(Stored items)
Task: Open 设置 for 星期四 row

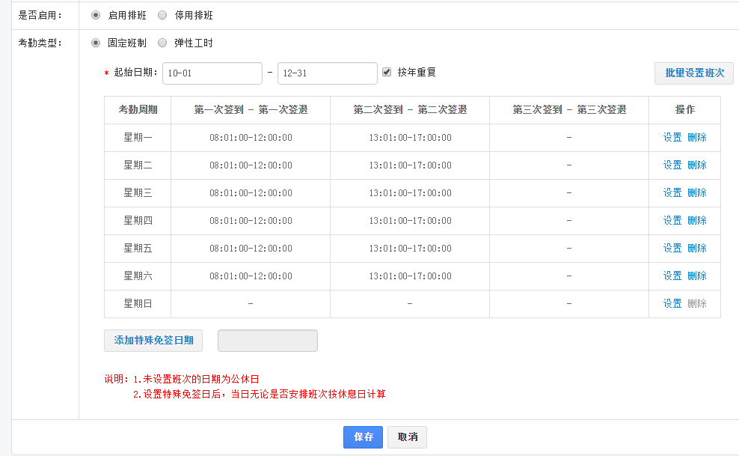Action: 672,221
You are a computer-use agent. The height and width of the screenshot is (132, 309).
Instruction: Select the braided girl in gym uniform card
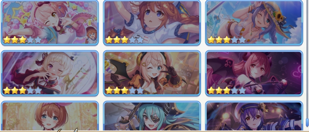click(152, 23)
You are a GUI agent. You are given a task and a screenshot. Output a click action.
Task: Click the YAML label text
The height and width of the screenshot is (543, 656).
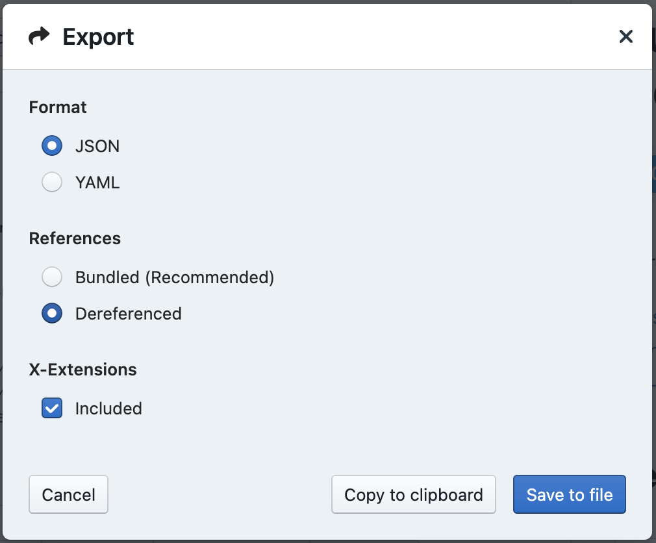pyautogui.click(x=97, y=183)

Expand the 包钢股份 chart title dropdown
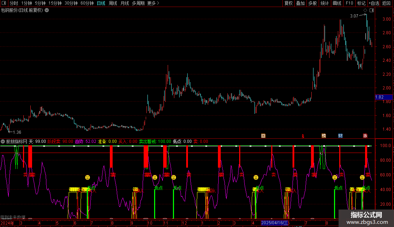click(x=47, y=10)
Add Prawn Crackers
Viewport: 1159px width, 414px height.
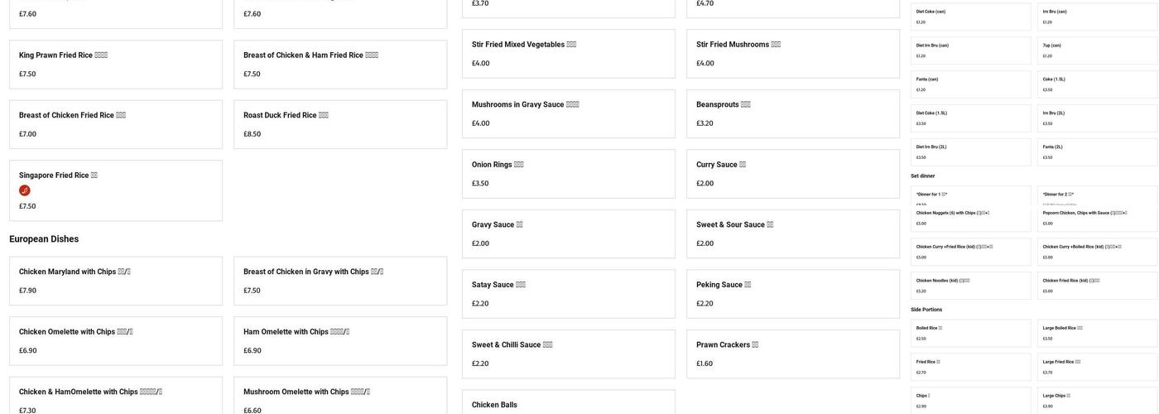(x=792, y=354)
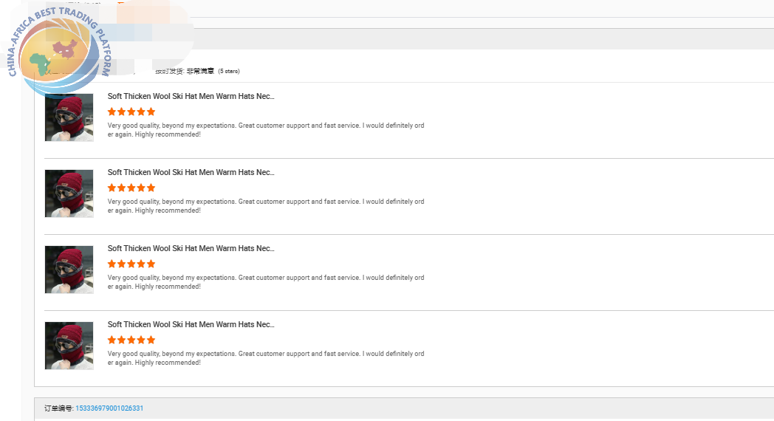This screenshot has height=421, width=774.
Task: Open order number 153336979001026331 link
Action: click(x=109, y=408)
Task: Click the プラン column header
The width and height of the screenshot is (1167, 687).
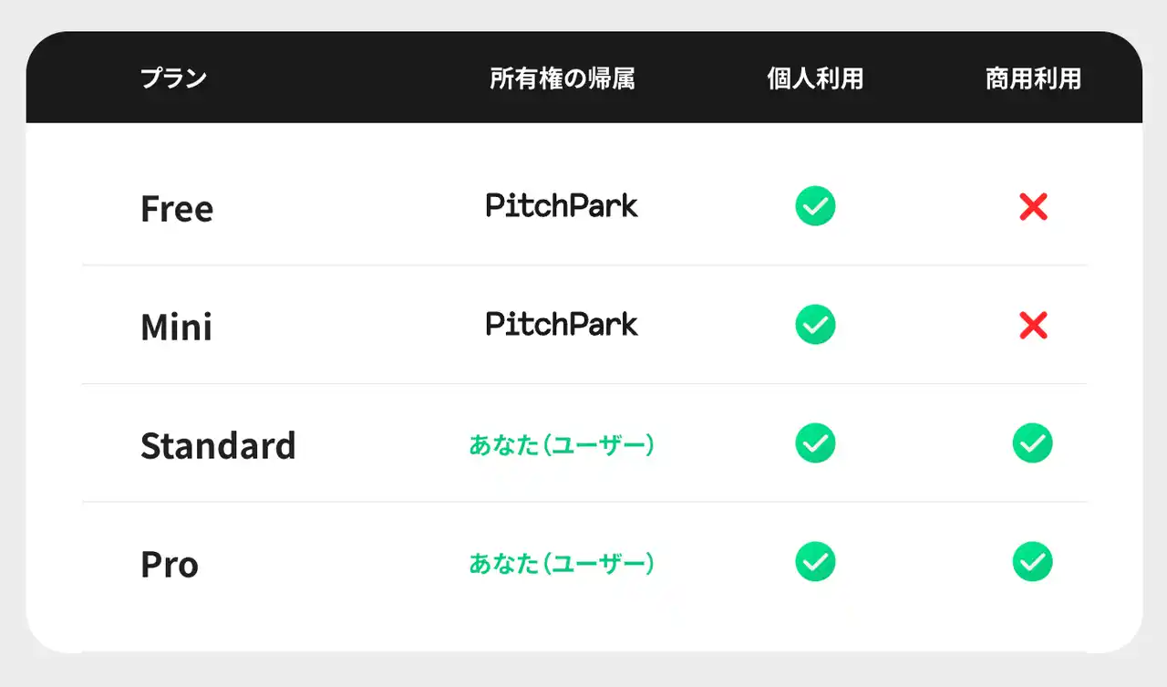Action: click(173, 78)
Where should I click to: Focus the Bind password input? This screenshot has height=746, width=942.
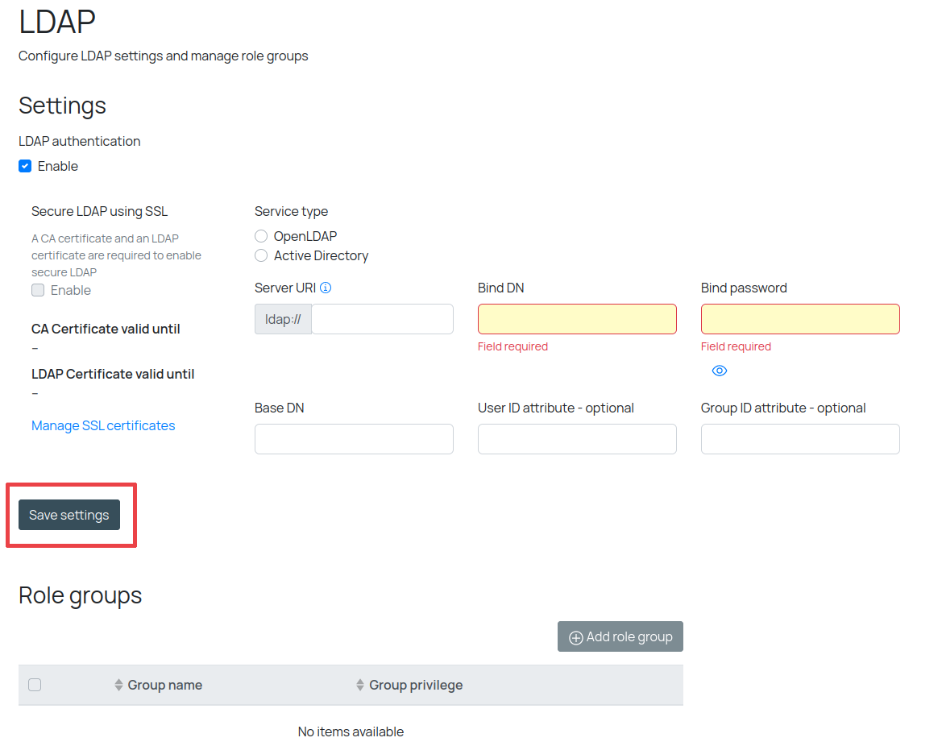pyautogui.click(x=800, y=319)
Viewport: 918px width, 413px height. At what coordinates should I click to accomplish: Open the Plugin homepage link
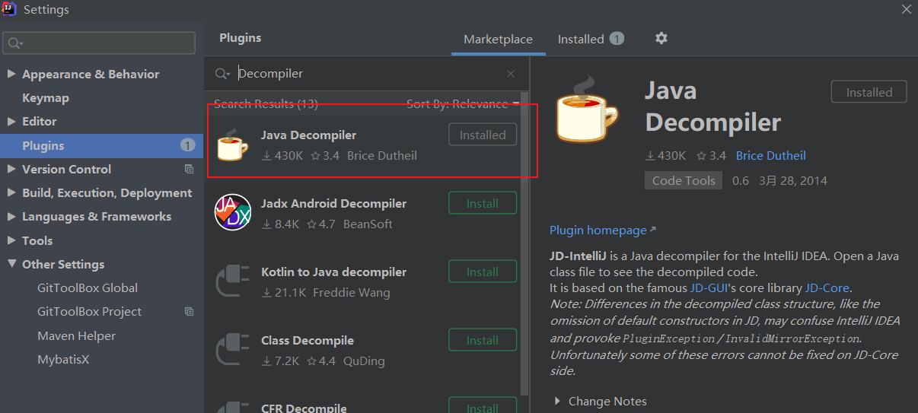click(x=598, y=230)
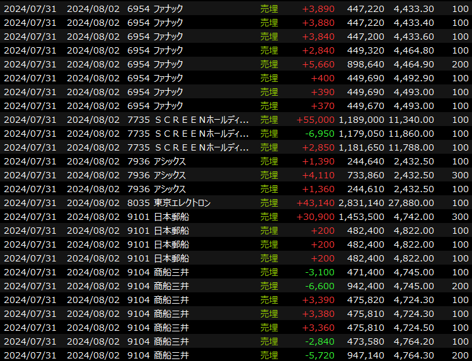Click the アシックス +1,360 profit cell

(321, 189)
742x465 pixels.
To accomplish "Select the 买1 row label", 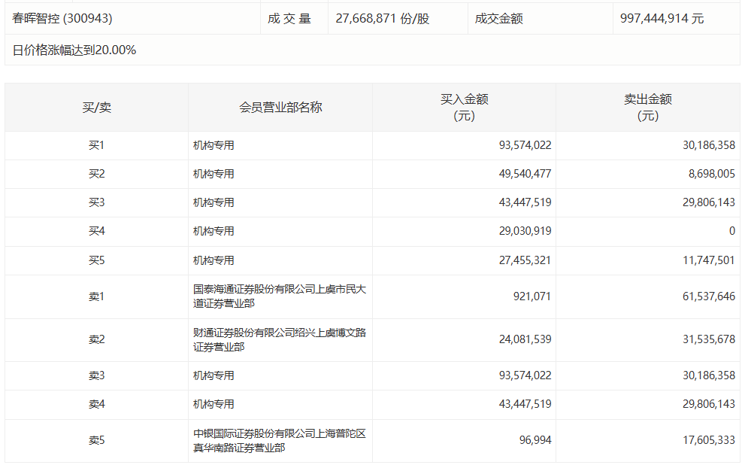I will tap(93, 144).

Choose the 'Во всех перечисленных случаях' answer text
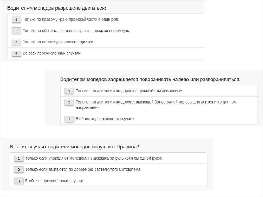point(52,53)
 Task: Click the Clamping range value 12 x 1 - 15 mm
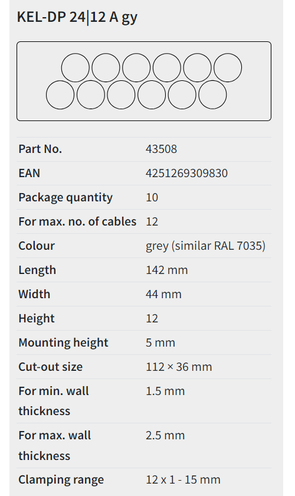pos(183,480)
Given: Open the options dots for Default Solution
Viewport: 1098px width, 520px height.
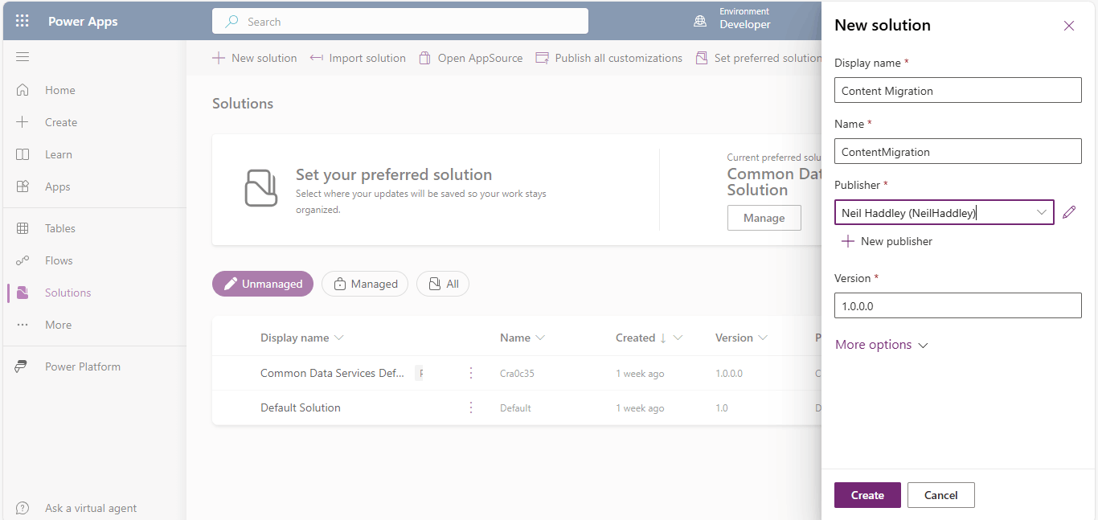Looking at the screenshot, I should tap(471, 407).
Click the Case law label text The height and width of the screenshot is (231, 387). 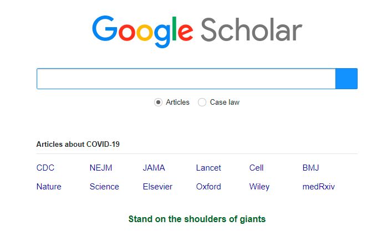tap(225, 102)
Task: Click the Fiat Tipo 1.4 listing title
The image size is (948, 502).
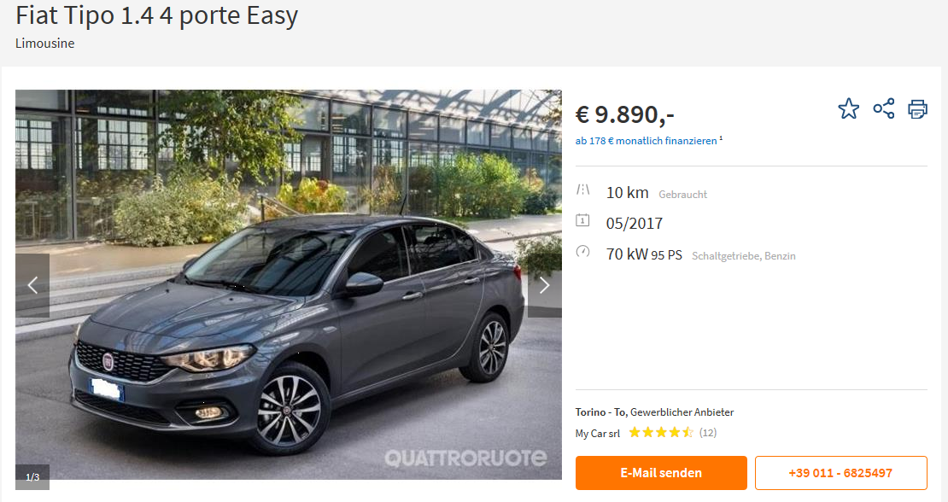Action: point(156,15)
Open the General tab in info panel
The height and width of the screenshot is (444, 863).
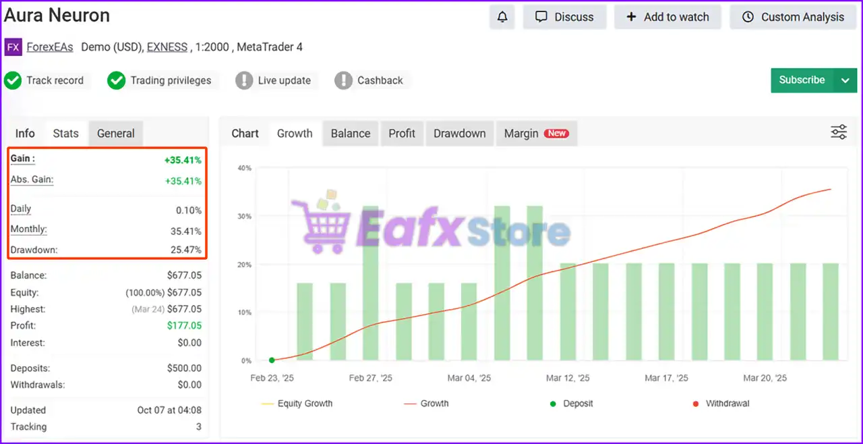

-- Assignment --
Begin at the first line of the data above and repeat each line exactly, stopping after the line containing "Task: Click the YAML label text". Omit the pictures.

-- Answer box --
Task: Open 设置 for 星期四 row

Action: 672,221
You are a computer-use agent. The height and width of the screenshot is (132, 309).
Instruction: Select the braided girl in gym uniform card
click(152, 23)
You are a GUI agent. You are given a task and a screenshot. Output a click action.
Task: Click the YAML label text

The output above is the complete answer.